Opdracht A:
Neem uit de tekst met tips voor leidinggevenden letterlijk het stuk over vanaf "Wat te doen" tot en met "uit handen nemen?".
**** Gegeven tekst ****
Tips voor leidinggevende - Krachtpakket
Boog Lichtgrijs
Boog Lichtgrijs
Boog Lichtgrijs

Reacties op de werkvloer

Iedereen reageert anders op een misdrijf, ongeval of overlijden. De één lijkt onverstoorbaar en wil meteen weer aan de slag. De ander is teruggetrokken, emotioneel of afwezig.  Alles kan eigenlijk voorkomen. Ook een combinatie van reacties.

Was het een geweldsincident, een verkeersongeval, een verlies? Is er sprake van fysiek letsel, psychische ontregeling, of beide? Elk verhaal is anders, en iedere verwerking dus ook.

Hiernaast speelt de plek een rol. Is iemand slachtoffer geworden op het werk, dan is werk op dit moment misschien geen veilige plek. Heeft het voorval daarbuiten afgespeeld? Dan kan werk juist houvast of een welkome afleiding bieden.

Signalen van stress:
Soms vertelt iemand wat er speelt. Soms kun je het zien aan veranderingen in gedrag of houding. Veelvoorkomende signalen van stress zijn:

  • Vergeetachtig zijn
  • Prikkelbaar zijn
  • Verminderde concentratie 
  • Moeite met keuzes maken 
  • Fysieke klachten zoals vermoeidheid, rugpijn of hoofdpijn 

Deze signalen zeggen niet altijd alles, maar kunnen een reden zijn het gesprek voorzichtig te openen. 

Wat te doen als leidinggevende?

Na een ingrijpende gebeurtenis kan het lastig zijn te reageren. Misschien is je eerste reactie om alles uit handen te nemen. Of je denkt juist: “Even doorpakken, afleiding is goed.” Allebei zijn begrijpelijke reacties, maar ze kunnen averechts werken.

  • Wat is het risico van alles uit handen nemen?
    • Werk kan structuur en afleiding bieden, juist in een chaotische periode. 
    • Het kunnen bijdragen – al is het iets kleins – geeft vaak voldoening. 
    • Hoe langer iemand volledig buiten beeld blijft, hoe hoger de drempel om terug te keren. 
  • Wat is het risico van gewoon doorgaan?
    • Werknemer voelt zich niet gezien of gesteund. 
    • Overbelasting ligt op de loer, zeker als iemand geen ruimte voelt om gas terug te nemen.
**** Opgeslagen rijen ****
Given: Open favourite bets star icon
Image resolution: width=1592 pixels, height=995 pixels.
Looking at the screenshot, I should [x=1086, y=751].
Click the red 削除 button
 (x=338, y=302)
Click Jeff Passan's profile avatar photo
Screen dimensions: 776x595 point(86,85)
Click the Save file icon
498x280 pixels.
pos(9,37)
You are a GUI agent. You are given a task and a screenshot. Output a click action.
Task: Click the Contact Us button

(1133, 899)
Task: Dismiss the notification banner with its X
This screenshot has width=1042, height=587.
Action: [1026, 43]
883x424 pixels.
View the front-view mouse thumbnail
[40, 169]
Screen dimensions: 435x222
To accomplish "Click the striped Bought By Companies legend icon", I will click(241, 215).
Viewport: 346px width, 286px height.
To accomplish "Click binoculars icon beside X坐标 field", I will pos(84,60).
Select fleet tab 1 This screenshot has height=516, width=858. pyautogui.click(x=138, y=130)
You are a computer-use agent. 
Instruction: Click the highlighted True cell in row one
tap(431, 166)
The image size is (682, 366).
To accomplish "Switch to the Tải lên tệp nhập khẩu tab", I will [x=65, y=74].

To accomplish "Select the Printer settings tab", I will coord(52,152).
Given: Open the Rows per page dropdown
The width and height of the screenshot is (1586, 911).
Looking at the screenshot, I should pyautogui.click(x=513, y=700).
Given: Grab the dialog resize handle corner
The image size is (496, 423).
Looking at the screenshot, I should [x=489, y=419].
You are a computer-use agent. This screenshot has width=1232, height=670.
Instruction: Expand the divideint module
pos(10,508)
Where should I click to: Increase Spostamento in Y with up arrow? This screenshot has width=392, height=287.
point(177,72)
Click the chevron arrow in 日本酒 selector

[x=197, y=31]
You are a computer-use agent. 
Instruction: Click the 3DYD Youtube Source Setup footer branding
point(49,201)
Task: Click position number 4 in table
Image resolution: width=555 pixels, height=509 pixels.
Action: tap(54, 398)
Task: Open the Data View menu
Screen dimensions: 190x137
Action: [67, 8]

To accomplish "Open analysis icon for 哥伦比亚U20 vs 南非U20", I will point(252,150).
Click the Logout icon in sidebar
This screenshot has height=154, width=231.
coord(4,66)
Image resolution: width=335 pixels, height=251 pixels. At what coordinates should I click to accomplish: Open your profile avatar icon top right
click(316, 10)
****
Opdracht B:
Zoek in de records elke regel waarin het woord "avatar" voorkomt en neem die regels letterlijk over. Hoofdletters en kleine letters tellen mee.

Uitgewerkte oplossing A:
Wat te doen als leidinggevende?

Na een ingrijpende gebeurtenis kan het lastig zijn te reageren. Misschien is je eerste reactie om alles uit handen te nemen. Of je denkt juist: “Even doorpakken, afleiding is goed.” Allebei zijn begrijpelijke reacties, maar ze kunnen averechts werken.

  • Wat is het risico van alles uit handen nemen?

Uitgewerkte oplossing B:
Click Jeff Passan's profile avatar photo
Image resolution: width=335 pixels, height=251 pixels. At what coordinates should I click to accomplish: Open your profile avatar icon top right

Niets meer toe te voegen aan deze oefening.